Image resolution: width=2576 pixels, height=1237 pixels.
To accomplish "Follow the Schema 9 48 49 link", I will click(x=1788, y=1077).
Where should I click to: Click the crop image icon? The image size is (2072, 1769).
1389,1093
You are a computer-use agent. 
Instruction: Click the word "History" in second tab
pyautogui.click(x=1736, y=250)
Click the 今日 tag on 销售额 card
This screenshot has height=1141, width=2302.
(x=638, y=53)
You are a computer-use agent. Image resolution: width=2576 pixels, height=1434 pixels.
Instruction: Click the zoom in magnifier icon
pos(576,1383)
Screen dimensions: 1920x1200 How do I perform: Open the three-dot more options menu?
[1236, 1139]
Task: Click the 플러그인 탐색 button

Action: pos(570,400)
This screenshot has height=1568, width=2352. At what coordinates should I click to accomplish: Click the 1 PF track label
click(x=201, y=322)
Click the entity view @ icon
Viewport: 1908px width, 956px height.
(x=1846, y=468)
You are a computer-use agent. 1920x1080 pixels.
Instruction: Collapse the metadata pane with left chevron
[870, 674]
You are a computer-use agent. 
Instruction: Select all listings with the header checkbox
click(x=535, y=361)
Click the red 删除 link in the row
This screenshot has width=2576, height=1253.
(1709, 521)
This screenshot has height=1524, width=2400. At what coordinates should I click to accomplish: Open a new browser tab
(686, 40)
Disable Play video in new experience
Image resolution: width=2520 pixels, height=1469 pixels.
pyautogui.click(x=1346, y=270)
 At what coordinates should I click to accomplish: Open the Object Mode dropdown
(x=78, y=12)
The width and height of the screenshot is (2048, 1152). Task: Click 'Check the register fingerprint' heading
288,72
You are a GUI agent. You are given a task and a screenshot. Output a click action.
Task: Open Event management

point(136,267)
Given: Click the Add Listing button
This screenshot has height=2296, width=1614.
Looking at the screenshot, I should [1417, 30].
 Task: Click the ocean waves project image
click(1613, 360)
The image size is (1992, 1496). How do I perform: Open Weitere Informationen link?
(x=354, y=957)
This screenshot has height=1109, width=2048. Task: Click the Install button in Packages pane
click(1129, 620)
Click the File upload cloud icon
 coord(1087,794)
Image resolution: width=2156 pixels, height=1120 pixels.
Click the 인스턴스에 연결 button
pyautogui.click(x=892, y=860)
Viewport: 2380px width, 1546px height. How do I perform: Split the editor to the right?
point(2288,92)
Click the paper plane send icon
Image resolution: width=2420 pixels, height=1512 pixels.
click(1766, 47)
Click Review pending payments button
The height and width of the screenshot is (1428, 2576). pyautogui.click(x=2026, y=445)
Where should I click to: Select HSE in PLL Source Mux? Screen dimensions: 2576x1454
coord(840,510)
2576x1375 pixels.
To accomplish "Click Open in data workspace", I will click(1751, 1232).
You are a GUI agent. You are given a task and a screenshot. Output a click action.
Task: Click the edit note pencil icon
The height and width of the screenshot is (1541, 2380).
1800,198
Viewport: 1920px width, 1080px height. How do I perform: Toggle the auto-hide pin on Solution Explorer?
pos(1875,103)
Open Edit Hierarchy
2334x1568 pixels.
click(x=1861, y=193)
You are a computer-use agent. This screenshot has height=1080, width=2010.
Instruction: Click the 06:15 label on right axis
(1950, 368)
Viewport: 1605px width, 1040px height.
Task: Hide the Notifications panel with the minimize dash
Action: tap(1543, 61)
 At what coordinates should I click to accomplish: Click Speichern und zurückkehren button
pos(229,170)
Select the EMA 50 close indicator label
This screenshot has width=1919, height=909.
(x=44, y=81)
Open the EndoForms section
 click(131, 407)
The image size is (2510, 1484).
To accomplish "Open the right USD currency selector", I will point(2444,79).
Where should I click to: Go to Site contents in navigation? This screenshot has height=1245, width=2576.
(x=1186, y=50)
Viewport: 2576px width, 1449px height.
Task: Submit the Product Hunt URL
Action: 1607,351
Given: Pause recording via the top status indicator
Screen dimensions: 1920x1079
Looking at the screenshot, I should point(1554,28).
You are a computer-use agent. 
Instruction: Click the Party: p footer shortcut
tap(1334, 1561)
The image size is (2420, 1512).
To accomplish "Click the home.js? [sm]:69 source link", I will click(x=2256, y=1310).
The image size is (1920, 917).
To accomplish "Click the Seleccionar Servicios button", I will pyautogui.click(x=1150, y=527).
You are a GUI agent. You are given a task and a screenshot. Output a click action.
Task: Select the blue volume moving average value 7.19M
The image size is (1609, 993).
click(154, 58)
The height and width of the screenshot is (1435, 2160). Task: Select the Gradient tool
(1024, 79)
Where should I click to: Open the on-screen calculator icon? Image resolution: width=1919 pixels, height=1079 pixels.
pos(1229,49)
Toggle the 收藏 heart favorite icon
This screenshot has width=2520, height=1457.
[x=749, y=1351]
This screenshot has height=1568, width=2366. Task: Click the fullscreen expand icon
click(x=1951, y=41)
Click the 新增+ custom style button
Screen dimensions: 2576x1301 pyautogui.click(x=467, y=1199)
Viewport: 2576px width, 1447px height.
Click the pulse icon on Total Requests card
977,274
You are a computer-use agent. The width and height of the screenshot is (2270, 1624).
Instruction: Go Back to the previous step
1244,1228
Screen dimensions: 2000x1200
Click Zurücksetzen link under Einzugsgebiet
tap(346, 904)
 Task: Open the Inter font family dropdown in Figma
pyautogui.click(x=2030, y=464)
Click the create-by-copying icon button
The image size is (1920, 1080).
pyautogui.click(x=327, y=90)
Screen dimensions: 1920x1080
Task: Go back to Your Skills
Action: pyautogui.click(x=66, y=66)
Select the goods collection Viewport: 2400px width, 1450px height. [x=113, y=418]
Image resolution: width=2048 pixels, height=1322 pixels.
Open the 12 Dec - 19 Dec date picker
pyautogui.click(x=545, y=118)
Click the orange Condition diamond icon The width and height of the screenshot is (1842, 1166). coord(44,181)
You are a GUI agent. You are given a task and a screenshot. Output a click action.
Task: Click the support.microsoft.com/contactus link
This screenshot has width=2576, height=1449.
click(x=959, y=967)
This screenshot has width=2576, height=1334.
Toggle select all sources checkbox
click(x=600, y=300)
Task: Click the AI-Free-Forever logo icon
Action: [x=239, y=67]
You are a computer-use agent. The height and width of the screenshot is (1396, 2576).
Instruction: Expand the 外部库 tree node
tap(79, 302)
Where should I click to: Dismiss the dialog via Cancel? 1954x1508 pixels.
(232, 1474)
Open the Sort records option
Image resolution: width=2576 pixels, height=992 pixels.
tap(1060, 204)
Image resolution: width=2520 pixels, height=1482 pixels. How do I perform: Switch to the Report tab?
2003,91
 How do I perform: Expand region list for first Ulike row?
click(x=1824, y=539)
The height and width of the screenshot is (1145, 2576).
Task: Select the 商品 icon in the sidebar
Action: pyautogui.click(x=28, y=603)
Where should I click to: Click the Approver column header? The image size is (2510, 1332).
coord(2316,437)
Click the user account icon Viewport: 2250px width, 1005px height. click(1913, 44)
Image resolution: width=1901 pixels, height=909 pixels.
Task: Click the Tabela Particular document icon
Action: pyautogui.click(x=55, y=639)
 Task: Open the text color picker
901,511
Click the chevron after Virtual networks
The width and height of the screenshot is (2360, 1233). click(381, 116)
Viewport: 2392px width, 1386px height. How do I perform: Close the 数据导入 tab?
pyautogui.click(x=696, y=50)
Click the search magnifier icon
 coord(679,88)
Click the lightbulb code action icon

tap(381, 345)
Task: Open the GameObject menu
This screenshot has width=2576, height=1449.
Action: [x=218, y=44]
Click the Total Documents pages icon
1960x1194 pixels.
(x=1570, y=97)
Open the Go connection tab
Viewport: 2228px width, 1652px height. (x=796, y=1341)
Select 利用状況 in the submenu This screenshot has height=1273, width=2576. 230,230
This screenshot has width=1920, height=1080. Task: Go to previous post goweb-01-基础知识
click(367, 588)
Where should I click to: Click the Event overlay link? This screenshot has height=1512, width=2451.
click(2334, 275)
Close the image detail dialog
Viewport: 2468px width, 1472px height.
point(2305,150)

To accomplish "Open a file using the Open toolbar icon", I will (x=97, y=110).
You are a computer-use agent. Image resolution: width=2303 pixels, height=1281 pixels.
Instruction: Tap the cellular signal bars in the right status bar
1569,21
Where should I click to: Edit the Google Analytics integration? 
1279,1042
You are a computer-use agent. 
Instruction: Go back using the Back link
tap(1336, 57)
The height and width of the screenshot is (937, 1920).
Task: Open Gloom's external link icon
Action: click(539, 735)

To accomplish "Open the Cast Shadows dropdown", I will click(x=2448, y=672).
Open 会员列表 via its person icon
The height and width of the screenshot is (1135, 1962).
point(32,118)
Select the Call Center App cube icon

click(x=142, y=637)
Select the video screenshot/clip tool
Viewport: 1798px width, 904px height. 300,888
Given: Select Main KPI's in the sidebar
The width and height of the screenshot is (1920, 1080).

*****

**Your instructions**
Produce a verbatim copy of the lines from the one holding "Open the Go connection tab" to the final line of the data, and nothing more.

**Response area**
Open the Go connection tab
Viewport: 2228px width, 1652px height. (x=796, y=1341)
Select 利用状況 in the submenu This screenshot has height=1273, width=2576. 230,230
This screenshot has width=1920, height=1080. Task: Go to previous post goweb-01-基础知识
click(367, 588)
Where should I click to: Click the Event overlay link? This screenshot has height=1512, width=2451.
click(2334, 275)
Close the image detail dialog
Viewport: 2468px width, 1472px height.
point(2305,150)

To accomplish "Open a file using the Open toolbar icon", I will (x=97, y=110).
You are a computer-use agent. Image resolution: width=2303 pixels, height=1281 pixels.
Instruction: Tap the cellular signal bars in the right status bar
1569,21
Where should I click to: Edit the Google Analytics integration? 
1279,1042
You are a computer-use agent. 
Instruction: Go back using the Back link
tap(1336, 57)
The height and width of the screenshot is (937, 1920).
Task: Open Gloom's external link icon
Action: click(539, 735)

To accomplish "Open the Cast Shadows dropdown", I will click(x=2448, y=672).
Open 会员列表 via its person icon
The height and width of the screenshot is (1135, 1962).
point(32,118)
Select the Call Center App cube icon

click(x=142, y=637)
Select the video screenshot/clip tool
Viewport: 1798px width, 904px height. 300,888
Given: Select Main KPI's in the sidebar
The width and height of the screenshot is (1920, 1080).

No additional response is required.